» Work instructions
Nothing but the lines from the start of the records below through the line that has "Task: Click the Figure" should appear, each exactly as given.

» Data shown
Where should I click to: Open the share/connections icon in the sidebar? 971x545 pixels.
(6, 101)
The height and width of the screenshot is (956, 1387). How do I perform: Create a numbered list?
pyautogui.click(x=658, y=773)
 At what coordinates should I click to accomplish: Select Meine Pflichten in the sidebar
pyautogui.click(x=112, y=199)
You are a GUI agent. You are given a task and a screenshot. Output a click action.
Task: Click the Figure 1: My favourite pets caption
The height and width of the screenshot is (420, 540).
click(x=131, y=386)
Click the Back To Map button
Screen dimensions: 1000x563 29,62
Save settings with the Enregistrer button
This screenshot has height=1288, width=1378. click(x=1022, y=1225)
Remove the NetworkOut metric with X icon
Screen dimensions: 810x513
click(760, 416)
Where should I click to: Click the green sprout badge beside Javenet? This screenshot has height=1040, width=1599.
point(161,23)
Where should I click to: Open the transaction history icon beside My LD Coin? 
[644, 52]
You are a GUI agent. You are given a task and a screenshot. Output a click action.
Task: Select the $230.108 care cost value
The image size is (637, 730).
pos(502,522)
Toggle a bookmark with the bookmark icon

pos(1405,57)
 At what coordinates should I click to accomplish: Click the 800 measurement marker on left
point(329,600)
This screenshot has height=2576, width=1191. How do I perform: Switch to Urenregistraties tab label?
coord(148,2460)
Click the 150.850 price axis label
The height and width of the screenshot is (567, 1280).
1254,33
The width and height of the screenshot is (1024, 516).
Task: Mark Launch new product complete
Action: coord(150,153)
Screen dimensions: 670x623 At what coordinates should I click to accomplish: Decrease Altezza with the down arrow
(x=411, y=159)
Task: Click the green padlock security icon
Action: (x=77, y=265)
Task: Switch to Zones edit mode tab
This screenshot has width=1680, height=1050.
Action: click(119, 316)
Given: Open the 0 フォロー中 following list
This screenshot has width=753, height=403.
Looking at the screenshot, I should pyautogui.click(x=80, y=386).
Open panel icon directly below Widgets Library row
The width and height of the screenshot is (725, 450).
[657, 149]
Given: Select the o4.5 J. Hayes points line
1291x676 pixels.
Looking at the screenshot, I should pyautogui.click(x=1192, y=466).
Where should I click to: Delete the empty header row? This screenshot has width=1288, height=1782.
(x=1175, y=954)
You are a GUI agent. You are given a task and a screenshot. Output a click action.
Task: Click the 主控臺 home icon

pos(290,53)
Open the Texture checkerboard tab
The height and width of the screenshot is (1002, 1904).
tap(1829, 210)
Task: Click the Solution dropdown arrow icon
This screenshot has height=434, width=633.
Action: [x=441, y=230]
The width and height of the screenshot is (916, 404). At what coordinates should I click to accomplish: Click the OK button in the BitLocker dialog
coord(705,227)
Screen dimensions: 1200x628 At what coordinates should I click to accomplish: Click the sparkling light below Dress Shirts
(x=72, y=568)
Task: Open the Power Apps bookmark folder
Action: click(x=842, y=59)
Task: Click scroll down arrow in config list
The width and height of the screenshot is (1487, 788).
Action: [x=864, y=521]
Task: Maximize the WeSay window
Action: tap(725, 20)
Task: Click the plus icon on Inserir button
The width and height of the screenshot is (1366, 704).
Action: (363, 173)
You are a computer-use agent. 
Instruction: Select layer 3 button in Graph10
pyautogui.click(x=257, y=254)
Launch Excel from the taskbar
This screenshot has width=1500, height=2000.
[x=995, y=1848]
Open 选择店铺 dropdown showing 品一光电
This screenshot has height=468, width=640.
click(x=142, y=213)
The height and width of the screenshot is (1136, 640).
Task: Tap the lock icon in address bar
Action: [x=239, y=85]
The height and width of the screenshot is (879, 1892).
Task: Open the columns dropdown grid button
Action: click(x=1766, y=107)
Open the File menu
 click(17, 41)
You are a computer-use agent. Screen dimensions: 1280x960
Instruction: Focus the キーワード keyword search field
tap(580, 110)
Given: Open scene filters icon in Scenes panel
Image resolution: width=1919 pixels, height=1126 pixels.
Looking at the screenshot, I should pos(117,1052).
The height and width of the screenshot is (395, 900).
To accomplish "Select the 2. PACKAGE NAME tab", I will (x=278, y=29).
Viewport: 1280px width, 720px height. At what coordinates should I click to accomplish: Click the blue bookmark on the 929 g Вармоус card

» Answer section
Where should I click to: Open the share/connections icon in the sidebar? 971x545 pixels.
(6, 101)
The height and width of the screenshot is (956, 1387). How do I perform: Create a numbered list?
pyautogui.click(x=658, y=773)
 At what coordinates should I click to accomplish: Select Meine Pflichten in the sidebar
pyautogui.click(x=112, y=199)
You are a GUI agent. You are given a task and a screenshot. Output a click action.
Task: Click the Figure 1: My favourite pets caption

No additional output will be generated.